─── GIVEN DATA ───
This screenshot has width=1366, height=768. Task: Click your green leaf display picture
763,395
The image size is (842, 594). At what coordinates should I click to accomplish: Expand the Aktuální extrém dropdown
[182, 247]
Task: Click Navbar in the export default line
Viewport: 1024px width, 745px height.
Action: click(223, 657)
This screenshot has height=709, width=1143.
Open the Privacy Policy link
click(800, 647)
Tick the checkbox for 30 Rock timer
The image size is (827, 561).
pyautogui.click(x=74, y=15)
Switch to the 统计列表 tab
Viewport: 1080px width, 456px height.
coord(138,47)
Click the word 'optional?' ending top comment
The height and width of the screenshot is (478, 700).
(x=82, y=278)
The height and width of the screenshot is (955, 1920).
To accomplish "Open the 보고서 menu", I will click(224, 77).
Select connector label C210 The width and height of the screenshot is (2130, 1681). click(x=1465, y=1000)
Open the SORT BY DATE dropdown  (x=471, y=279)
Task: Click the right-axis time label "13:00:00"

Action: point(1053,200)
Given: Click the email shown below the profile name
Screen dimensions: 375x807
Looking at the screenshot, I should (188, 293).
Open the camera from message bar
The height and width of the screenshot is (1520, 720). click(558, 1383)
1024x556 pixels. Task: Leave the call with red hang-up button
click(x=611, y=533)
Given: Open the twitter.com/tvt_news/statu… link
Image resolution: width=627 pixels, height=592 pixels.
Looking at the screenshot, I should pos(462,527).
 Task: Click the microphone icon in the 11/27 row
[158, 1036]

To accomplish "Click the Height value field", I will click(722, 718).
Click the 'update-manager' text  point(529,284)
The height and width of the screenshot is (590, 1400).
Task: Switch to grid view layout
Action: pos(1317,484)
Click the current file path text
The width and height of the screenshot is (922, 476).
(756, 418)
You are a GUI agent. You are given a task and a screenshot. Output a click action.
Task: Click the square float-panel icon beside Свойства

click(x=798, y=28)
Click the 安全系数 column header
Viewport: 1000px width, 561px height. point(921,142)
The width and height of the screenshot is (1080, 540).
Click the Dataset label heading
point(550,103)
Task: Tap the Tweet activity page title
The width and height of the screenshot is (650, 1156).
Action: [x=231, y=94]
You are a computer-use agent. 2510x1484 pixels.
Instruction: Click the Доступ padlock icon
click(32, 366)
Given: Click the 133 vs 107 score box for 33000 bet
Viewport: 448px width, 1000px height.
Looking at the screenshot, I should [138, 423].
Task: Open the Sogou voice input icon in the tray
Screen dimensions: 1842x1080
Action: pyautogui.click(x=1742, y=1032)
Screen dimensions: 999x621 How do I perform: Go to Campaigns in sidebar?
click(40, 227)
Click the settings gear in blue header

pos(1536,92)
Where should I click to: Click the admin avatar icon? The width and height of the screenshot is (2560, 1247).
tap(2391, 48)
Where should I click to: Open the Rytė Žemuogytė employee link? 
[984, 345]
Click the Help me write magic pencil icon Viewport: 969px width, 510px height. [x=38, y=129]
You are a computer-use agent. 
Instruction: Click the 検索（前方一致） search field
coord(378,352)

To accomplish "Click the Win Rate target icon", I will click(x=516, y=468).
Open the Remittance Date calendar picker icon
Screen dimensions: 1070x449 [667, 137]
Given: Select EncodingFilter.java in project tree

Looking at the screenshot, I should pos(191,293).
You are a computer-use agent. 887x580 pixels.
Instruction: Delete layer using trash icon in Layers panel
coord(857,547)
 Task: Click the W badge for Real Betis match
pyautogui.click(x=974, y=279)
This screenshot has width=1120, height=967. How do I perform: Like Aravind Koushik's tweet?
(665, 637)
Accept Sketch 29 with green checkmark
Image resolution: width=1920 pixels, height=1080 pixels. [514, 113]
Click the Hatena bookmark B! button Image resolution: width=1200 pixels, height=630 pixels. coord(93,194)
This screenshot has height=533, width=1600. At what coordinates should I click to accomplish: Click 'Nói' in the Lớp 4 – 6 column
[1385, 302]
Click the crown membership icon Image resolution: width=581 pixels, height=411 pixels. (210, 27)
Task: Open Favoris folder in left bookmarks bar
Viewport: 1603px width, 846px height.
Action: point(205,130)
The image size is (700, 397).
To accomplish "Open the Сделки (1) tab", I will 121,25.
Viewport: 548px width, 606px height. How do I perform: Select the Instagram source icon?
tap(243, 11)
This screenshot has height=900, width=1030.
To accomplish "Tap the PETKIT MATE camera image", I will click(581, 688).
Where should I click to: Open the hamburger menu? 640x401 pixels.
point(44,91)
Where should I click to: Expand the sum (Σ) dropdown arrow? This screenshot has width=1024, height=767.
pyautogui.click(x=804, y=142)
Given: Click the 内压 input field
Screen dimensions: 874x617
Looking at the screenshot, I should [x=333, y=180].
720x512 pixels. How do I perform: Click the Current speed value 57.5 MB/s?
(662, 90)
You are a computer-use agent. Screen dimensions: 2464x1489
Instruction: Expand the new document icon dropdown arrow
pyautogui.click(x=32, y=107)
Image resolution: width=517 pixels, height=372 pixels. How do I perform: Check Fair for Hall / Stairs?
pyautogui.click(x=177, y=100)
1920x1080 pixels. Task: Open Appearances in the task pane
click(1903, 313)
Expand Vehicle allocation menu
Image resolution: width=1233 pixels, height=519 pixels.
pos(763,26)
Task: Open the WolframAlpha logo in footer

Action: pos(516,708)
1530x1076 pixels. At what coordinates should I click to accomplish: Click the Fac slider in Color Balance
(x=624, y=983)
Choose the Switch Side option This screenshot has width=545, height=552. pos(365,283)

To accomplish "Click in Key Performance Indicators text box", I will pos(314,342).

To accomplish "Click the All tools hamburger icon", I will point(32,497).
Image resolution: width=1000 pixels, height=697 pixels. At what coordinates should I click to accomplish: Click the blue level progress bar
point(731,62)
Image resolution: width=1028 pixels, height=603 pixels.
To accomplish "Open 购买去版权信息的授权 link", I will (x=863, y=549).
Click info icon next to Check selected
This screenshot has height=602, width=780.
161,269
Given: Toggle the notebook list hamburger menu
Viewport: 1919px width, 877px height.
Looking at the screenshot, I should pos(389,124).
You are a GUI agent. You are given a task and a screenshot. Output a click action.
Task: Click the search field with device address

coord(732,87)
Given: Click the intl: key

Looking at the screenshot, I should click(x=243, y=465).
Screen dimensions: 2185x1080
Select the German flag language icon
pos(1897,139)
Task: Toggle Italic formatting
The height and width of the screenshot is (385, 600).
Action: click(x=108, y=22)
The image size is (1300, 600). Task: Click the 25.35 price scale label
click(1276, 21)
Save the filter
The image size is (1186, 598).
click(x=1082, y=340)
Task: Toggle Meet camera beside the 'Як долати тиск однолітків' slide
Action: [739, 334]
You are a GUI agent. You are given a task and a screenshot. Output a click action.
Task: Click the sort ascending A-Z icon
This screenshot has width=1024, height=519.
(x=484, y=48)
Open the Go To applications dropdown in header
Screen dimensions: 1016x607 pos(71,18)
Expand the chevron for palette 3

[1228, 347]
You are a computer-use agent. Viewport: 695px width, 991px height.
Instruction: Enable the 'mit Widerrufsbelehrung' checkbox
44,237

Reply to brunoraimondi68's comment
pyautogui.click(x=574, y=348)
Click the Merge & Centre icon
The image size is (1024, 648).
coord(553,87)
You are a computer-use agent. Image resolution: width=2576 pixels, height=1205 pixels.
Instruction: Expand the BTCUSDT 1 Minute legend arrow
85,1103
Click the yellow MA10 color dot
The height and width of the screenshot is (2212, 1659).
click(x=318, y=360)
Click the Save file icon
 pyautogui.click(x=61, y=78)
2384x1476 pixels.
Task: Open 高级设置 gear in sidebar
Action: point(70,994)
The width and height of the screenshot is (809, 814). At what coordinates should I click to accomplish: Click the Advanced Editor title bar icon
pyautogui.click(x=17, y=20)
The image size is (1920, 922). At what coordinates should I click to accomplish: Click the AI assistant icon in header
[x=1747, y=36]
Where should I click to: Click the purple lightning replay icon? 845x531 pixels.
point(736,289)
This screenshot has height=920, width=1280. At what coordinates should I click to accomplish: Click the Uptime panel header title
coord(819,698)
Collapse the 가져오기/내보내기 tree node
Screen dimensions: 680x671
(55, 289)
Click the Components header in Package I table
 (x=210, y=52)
───
• **YOUR TASK**
Copy out the rows from the line containing "Given: Click the 内压 input field" through the line containing "Action: pos(516,708)", both included, without any changes.

• **SOLUTION**
Given: Click the 内压 input field
Screen dimensions: 874x617
Looking at the screenshot, I should [x=333, y=180].
720x512 pixels. How do I perform: Click the Current speed value 57.5 MB/s?
(662, 90)
You are a computer-use agent. Screen dimensions: 2464x1489
Instruction: Expand the new document icon dropdown arrow
pyautogui.click(x=32, y=107)
Image resolution: width=517 pixels, height=372 pixels. How do I perform: Check Fair for Hall / Stairs?
pyautogui.click(x=177, y=100)
1920x1080 pixels. Task: Open Appearances in the task pane
click(1903, 313)
Expand Vehicle allocation menu
Image resolution: width=1233 pixels, height=519 pixels.
pos(763,26)
Task: Open the WolframAlpha logo in footer

Action: pos(516,708)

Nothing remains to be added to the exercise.